6) The Medieval 2 demo absolutely LOVES this card. Using the same settings as the GX2, the game ran two to three times faster (15-20 FPS to 35 to 50 FPS). The G80 has so much power, that the pussy French broke and ran without my noble Englishmen so much as lifting a finger! So I maxed everything out (but the AA - I set it to 4x because I want to play with the 8x CSAA override later) and it was still butter smooth at 1920x1200.

Ok, now its time to try a few other games, but I think I'm going to need to borrow a OMGWTFPWNED image and the Samual L Jackson pic to do a proper critique.

Posted: 2006-11-09 10:34pm
by Arrow
Ok, I actually got some benchmarking done.

First up, my system configuration:

Image
Image
Image

Here's the 8800GTX 3DMark06 score:
Image
Right in line with everyone else's stock single card results.

Ace asked to do a Shadermark (v2.1) comparison between the 7950GX2 and the 8800GTX.

Here's the GX2 results

Here's the 8800GTX results

The 8800 pretty much blows the GX2 out of the water on that one.

Ok, now time for Oblivion. I currently have a couple dozen mods install, the ones that affect the following results are the "Low-Poly Grass" mod, the "Unique Landscapes - Ancient Redwoods 1.3" mod and an LOD texture mod. The low-poly looks 99% as good as the stock grass, and it runs better. The Ancient Redwoods is probably the single most demanding area I've ever seen in Oblivion, mod or stock. This test run started at Gottlesfont Priory, and I ran due north until I hit the Black Road, which pretty much goes straight the heart of the Redwoods mod. I stuck the same path as much as humanly possible for these runs.

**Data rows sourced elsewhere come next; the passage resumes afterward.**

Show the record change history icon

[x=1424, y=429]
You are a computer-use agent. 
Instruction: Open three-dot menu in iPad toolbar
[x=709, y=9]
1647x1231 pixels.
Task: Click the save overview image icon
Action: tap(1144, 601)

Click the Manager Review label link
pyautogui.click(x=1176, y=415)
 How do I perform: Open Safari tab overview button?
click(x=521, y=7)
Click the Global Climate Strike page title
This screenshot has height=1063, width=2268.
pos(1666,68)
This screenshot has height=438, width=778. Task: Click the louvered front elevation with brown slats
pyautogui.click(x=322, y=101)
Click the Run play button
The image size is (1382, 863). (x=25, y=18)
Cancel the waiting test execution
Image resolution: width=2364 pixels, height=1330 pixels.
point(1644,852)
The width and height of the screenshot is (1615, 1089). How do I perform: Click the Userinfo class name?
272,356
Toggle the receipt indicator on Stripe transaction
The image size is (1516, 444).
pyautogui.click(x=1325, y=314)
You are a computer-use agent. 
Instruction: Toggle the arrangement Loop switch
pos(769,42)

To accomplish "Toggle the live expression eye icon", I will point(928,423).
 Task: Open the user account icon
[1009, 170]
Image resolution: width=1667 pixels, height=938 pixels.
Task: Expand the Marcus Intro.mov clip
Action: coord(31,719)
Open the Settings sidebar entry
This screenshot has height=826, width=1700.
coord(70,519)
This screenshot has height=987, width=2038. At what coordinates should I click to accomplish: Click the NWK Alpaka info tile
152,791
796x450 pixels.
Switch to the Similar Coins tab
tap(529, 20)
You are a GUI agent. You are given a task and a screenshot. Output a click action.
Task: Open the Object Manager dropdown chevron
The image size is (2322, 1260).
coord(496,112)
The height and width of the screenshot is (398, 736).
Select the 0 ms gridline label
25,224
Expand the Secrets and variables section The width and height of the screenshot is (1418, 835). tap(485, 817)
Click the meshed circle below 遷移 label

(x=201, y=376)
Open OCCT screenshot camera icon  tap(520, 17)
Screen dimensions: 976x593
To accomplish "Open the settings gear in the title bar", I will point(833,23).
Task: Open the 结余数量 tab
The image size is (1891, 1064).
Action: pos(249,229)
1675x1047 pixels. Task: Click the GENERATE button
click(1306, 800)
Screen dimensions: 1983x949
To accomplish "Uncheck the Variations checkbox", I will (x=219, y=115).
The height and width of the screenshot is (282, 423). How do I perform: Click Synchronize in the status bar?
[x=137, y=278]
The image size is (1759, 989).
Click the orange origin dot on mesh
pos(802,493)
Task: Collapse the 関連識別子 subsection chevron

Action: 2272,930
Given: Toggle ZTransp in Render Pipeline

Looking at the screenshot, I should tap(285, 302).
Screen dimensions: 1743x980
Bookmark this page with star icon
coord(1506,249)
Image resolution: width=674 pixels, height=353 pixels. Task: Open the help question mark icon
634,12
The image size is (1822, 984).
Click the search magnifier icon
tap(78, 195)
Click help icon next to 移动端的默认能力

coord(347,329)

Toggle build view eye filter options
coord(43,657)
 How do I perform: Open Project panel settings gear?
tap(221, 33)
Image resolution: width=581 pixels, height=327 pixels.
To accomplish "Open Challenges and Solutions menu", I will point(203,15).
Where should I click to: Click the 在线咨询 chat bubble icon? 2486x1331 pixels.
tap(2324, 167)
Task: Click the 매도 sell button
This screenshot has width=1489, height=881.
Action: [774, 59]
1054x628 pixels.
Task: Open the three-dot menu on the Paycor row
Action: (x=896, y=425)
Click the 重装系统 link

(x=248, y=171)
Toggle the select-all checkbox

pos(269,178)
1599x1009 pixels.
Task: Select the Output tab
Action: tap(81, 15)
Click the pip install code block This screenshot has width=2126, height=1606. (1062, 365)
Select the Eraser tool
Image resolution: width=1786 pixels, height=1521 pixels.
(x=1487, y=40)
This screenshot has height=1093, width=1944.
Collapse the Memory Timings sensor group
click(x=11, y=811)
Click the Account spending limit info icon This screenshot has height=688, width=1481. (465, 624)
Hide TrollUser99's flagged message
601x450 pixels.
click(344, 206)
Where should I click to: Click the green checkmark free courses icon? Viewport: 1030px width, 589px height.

7950GX2: 2xAF, 1/3 grass, 1/4 item, 1/3 shadows, HDR, all else max
Frames: 1973 - Time: 73047ms - Avg: 27.010 - Min: 15 - Max: 44

8800GTX: Default AF, 1/3 grass, 1/4 item, 1/3 shadows, HDR, all else max
Frames: 3179 - Time: 71654ms - Avg: 44.366 - Min: 15 - Max: 63

8800GTX: 8x CSAA, 16xAF, HDR, EVERYTHING maxed!
Frames: 2178 - Time: 71695ms - Avg: 30.379 - Min: 18 - Max: 45

Uh, yeah, I'll play with everything cranked, thankyouverymuch!

And here's some screenshots of Oblivion with the maxed out settings. Also, you should note that I turned on all reflections in the .ini file, and each screenshot has the FPS stamp in the upper left. 56k download warning applies as well.

Redwoods
Crowd at War

The above screen is should be very representative of the worst case with the max settings, and the game was still playable.

Here's a nice HDR shot
Lighting on armor
The lake from the Ancient Yews mod
Swamps near Fort Teleman

And last but not least, Hardware p0rn (all in 7.2 megapixel glory!):
The Box
The Card
The Computer

And fuck, I'm out of webspace...

Posted: 2006-11-09 10:39pm
by Uraniun235
What's that card next to the vid card?